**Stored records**
● ● ● ● ● ● ●

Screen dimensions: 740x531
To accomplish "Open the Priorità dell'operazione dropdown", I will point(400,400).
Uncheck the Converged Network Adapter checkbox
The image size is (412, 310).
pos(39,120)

● ● ● ● ● ● ●

**Task statement**
Every entry above should be retyped exactly as shown.

**Result below**
Screen dimensions: 740x531
To accomplish "Open the Priorità dell'operazione dropdown", I will point(400,400).
Uncheck the Converged Network Adapter checkbox
The image size is (412, 310).
pos(39,120)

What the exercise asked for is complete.